Russia faces the risk of financial instability, the country’s central bank warned, after dramatic gyrations in the currency amid renewed tension in Ukraine revived fears of a currency crisis.

The warning came after a day of huge swings in the rouble and capped a week when the currency fell 8 per cent, its biggest weekly drop in 11 years.

The rouble is a casualty of falling oil prices, which have plunged more than 25 per cent since mid-June, geopolitical tensions over Ukraine and sanctions that have shut some of the country’s biggest companies out of western capital markets.

For many ordinary Russians, the currency’s slide has evoked painful memories of the financial crises that rocked Russia in 2008-9 and 1998. Analysts said if the rouble’s fall continued it could undermine President Vladimir Putin’s popularity, which currently stands at record highs.

The Bank of Russia said the past few days had seen”extreme demand” for dollars, which could lead to “the creation of risks for financial stability”.

The central bank said it stood ready to increase its foreign exchange interventions “at any moment”, and use other tools in its arsenal, to support the rouble.

It also defended a decision to let the currency float freely, a move which was rigorously stress-tested on Friday when the rouble initially fell as much as 4 per cent to a record low against the dollar and breached the threshold of 60 to the euro for the first time.

The currency later pared its losses and swung up more than 2 per cent against the dollar on the day, after speculation that the central bank would take action to halt the crisis, before falling back again.

The Bank of Russia said Friday’s volatility was part of an adjustment process following Wednesday’s policy changes. “The sharp weakening of the rouble that started late Thursday was caused by a new round of the conflict in Ukraine, fears of new sanctions and the falling oil price,” said brokerage BCS Financial Group in a research note.

“However, households’ expectations of rouble devaluation are contributing more than ever to the . . . fall these days.”

Kiev said on Friday that dozens of Russian tanks and fighters had recently entered the breakaway regions of eastern Ukraine. Fighting in the seven-month conflict which has claimed more than 4,000 lives had subsided after fierce August battles gave way to a September ceasefire agreement.

But the so-called Minsk accords started to unravel swiftly after separatists held an election last Sunday that was considered illegitimate by Kiev and the west.

The central bank said on Wednesday it would sell no more than $350m a day to support the rouble, arguing that from now on market forces would be key in determining the exchange rate.

The bank did, however, stick to its commitment to make unlimited one-off interventions if financial stability was at risk.

At Credit Europe Bank, a midsize lender in Moscow, customers were queueing at lunchtime to withdraw foreign currency or buy dollars, while the branch manager tried to persuade them to open rouble deposits instead. The lender, and many other smaller Russian banks, have started requiring customers who want to buy dollars to order them at least one day in advance.

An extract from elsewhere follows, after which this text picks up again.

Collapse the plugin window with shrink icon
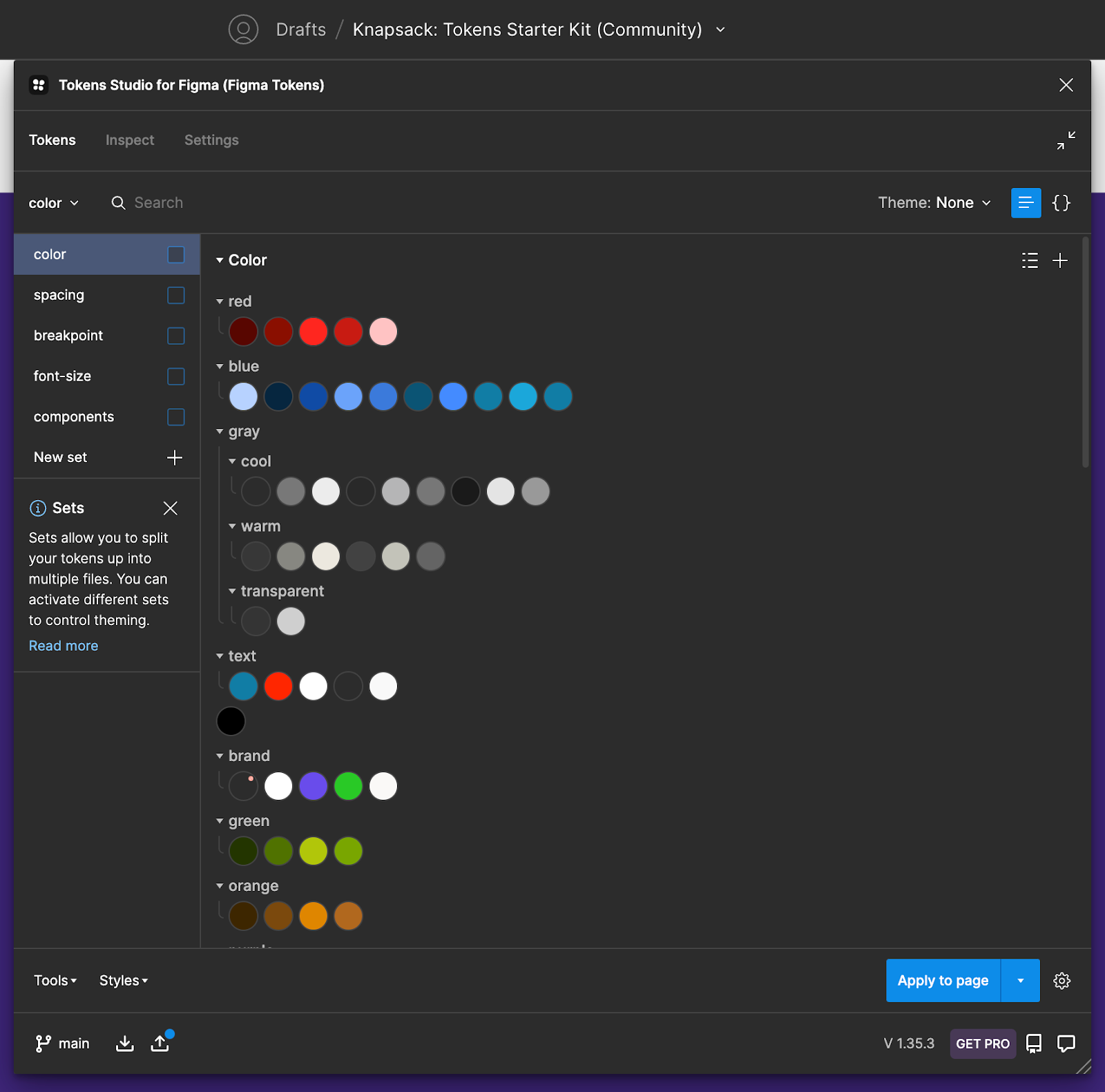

The rouble’s slide has raised concerns over whether Russian companies and banks can service their external debt. Some $30bn is due for redemption before the end of the year by Russian corporates and about $10bn by Russian banks.

In total, Russia’s corporate sector has $422bn in foreign currency debt and the country’s banks have $192bn, the central bank said.

Russian bond yield

The corporate borrowers due to make big repayments by the end of the year are mostly state companies with a steady stream of foreign currency revenues from exports of oil and gas.

For that reason, analysts say the rouble volatility should not affect their ability to service their debt in the near term.

But an executive at a foreign investment bank in Moscow said: “The picture is more worrying for the banks.”

For Russia’s fiscal situation, the cheaper rouble against the dollar is less worrying as it helps mitigate the steady slide in the oil price, which has led to a fall in oil and gas-based revenues.

Moscow equities markets were also under heavy pressure. The dollar-denominated RTS stock index hit its lowest level since 2009, falling below 1,000 points.

Russia’s 10-year sovereign debt yields rose 15 basis points to 10.3 per cent, making its borrowing the most expensive since November 2009. The cost of insuring Russian debt against default returned to its highest level of the year. Credit default swaps for Russia were up 9 basis points to 286 basis points.